Safety When Walking to a Friend’s House
When my children, ages 12 (daughter) and eight (son) wish to walk to a friends house in our neighborhood, they walk together. I believe in safety in numbers. They have a two-way radio and my daughter carries her cell phone in case the radio fails. Often time’s one particular friend will walk to our home and meet them and they will walk back to her home to play.

My children know never to talk to strangers, that grown-ups do not ask children for directions and to run in the opposite direction of any car that approaches, among many of the other safety guidelines in place. They call on the radio to let me know when they arrive at their friend’s home safely, and they call when they head toward our home. I was feeling confident that we covered most of the bases involving safety when walking in our neighborhood.

I was wrong. I was lucky that this time fate would knock on my door in the way of a lost Bratz doll shoe to show me what I was missing. My daughter had returned from playing at her friend’s home when she realized that one of her Bratz dolls was missing a shoe. She called her friend who was out to dinner with her family and promised to look for the shoe when she returned home later that night. My daughter worried it would be dark when her friend returned home and feared her dolls shoe would forever be gone if she did not look for it immediately.

I encouraged her brother to help her look for the shoe but being the typical little brother, he decided his legs were too tired to help. I silently cursed his oppositional and defiant behavior and reminded him that had he lost a toy his sister would help him. Well, that did not work, thankfully!

Instead my wonderful husband-to-be agreed to go help her look. He quickly armed himself with his best and brightest Maglite, his hat, his police scanner and he was good to go. Out the door, they went and 30 minutes later, they were back and the search was a greater success than expected. My daughter not only found the lost shoe, but one of her Bratz doll purses she was not even aware she had lost. Bill my fiancé was eager to speak with me alone. He made me aware my children had been taking a shortcut through a neighborhood park and wooded area, including a new subdivision fence line and woods, and coming out maybe two blocks fewer than, if they stayed on the road.

Never had I imagined my kids might take a different route to their friend’s house.

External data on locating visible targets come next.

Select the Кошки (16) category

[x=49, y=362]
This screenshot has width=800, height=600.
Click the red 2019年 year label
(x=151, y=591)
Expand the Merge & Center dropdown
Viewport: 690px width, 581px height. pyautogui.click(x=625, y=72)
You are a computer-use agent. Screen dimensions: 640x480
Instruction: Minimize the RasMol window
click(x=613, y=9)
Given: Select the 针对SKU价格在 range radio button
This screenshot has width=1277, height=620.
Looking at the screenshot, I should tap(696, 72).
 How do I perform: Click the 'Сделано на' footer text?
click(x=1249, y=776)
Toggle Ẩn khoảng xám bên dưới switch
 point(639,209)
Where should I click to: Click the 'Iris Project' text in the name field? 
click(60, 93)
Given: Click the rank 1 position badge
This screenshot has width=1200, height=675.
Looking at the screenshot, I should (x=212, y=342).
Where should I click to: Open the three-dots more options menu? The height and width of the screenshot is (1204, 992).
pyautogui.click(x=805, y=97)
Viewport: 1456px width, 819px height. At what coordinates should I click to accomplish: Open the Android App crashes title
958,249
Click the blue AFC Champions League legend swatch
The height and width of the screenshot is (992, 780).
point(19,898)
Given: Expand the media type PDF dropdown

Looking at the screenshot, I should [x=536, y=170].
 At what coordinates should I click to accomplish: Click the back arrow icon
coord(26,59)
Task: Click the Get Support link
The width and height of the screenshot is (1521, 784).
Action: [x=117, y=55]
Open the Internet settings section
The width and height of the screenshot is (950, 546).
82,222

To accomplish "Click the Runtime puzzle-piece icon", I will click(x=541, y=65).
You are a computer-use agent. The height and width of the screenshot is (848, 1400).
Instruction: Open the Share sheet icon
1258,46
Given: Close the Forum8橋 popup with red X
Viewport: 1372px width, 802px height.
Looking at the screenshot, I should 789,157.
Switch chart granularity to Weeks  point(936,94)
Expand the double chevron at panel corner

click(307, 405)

We had played in this neighborhood park several times. I did not like how isolated the park felt, even though the park backed up to several houses. The few times my kids had wanted to play in the park with out me, they had to be with two or three other friends. I had only been in the wooded area one time; it is full of dirt bike paths, hilly, and closed off. My children knew when they went to the park they were never to go near the woods.

When I asked my daughter about the shortcut, she had no idea how dangerous choosing to cut through the park might be. She felt because she was with her brother and her friend that it was safe. I explained that although there is safety in numbers that does not apply when you place yourself in an area where no one can hear you or help you if you are in trouble.

I had learned a valuable lesson from the shortcut experience. We have a new safety rule for our home. We predetermine what route we will use to go to and from a friends home, and we do not change that route unless we first discuss the change with everyone involved.

The reason I expect us to follow this rule is if she did not show up at her destination, I would be looking for her along the route she should have been walking. I told her that not in a million years would I have dreamed of looking in the park or the woods for her and her brother had something happened that day.

My children understand I am a protective and sometimes downright overprotective. Fourteen years ago, October 22, 1992, my second son Jacob was full term stillborn cord strangulation. Before Jacob, there was Jonathan died September 11, 1990, because of a Molar pregnancy. I realized with the death of my son’s that I cannot protect my children. I can however teach them to protect themselves.

I do this by giving them the gift of knowledge and helping them develop a solid sense of self. This way if they find themselves in a crisis, I know they will know what to do by intuition and they will act on what they have learned instead of hesitating and wondering what they should do. Please talk to your child today. Do not wait until it is too late.